19 07 2014

After the rugged beauty of Skye, I turned my attention to an old friend – Torridon. As I have mentioned before, Torridon is an awe inspiring place to ride. The terrain is rugged and technical, but the trails drain superbly, for the most part, and offer good grip: a useful characteristic as they can be steep and consequential.

I wanted to extend the usual Annat/Achnashellach/Coire Lair loop so after climbing from Coulags and descending the awesome trail to Annat, I took the road west towards the Ben Damph estate.

Incidentally, on the descent, I chatted to Alasdair McLean, who was on his way to completing the Highland Trail 550. I had pulled out of this a few weeks prior and it caused a twinge of regret to talk over his experiences. He was clearly tired but in very good spirits. I wished him well and continued down the trail.

After taking the excellent estate track south into the hills, there was an exceptionally wet singletrack alongside Loch Damh to the turn around at Kinloch Damph. Here, the trail climbs gradually, onto the shoulder of Beinn Damh, before descending from Coire Roill back to the coast.

It really wasn’t until the final few kilometers that this additional loop became worthwhile and I am not sure I can recommend it.

I had met a few other riders taking part in the HTR 550 the day prior at Strathcarron Station, including Alan Goldsmith. Alan had warned me off my previous plan of taking the trail up Coire Mhich Nòbuil behind Liathach, before descending Coire Dubh Mòr, back towards Loch Clair. As he explained it, he likes a good hike-a-bike, but the route in question was hideous. Fair enough!

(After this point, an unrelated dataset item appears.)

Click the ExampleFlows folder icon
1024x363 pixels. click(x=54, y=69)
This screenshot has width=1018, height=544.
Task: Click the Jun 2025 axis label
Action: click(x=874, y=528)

I had been wondering about overnighting: climbing to Loch Coire Mhic Fhearchair and (hopefully) sleeping above the midge ceiling before contining around to Loch Maree, or perhaps Fisherfield, but this will have to be another time.

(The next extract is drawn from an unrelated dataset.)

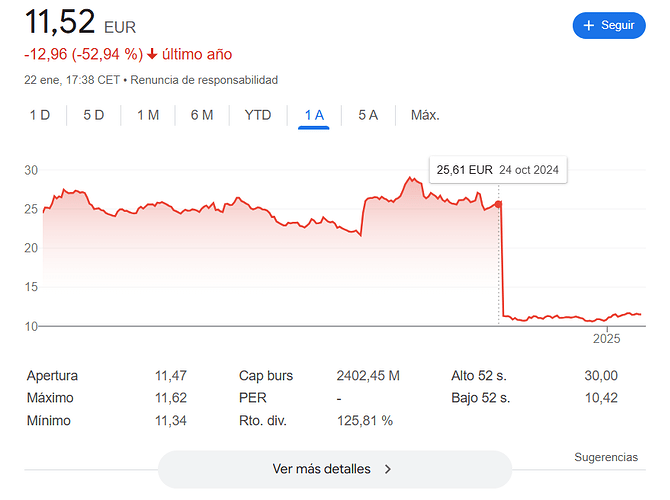This screenshot has height=500, width=670.
Task: Click the 2025 marker on chart axis
Action: click(x=606, y=338)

After Ben Damph, I climbed back up the road from Annat, to Loch Clair and from there up the beautiful trail past the Easan Dorcha bothy.

From here, I descended the Coire Lair trail – perhaps the best trail in Scotland. A few hours later, I was sat in the Plockton Inn enjoying a seafood platter and a locally brewed pint. You can’t beat that.



2 12 2013

Run down and ill. What a way to start my 40th lap around the sun. A sore throat, cough, nausea and a painful oxter lymph node not withstanding, I spent several hours in the mountains north of Kinlochleven on Satrurday. I was weak from the beginning, but Maul flew up the hill dragging me after. The rough, rocky access road beside Loch’s Eilde Mor and Beag gave way to the patch of grass at Luibeilt. The Abhainn Rath flowed dark and cold past the ruined house.

I moved up and down the river and tried to persuade myself that crossing was a good idea.

The objective for the day had been to get up past Loch Treig and round Loch Ossian. A late start and heavy legs made that impossible. In addition, my fully charged lights were still in a zip lock bag in my car rather than my back pack. Less than ideal with only two and a half hours until sunset.

As I sat munching yoghurt covered snacks the rain started to fall as did the temperature. Crossing the river, getting cold and wet, was now sliding out of the uncomfortable zone and into the irresponsible: I had nowhere near enough energy to generate the heat-through-activity I would need to keep myself safe once I made the ford.

Somewhat reluctantly, I turned tail and endured the bitter head wind back to Kinlochleven.

This ride was supposed to add to the knowledge bank for the Highland Trail 550 – a long distance self supported race across some of the finer terrain Scotland has to offer. This is happening on May the 24th 2014 and I will be on the start line in Tyndrum. It had been several years since I had ridden around Kinlochleven other than the Tour de Ben. I had forgotten how long it took and what the ground is like as you pass east, beside the Abhainn Rath.

I didn’t learn much that day, but I did use the hours to ponder SON dynamo hubs, lights, GPS charging and which bike would be the best compromise for such a long effort.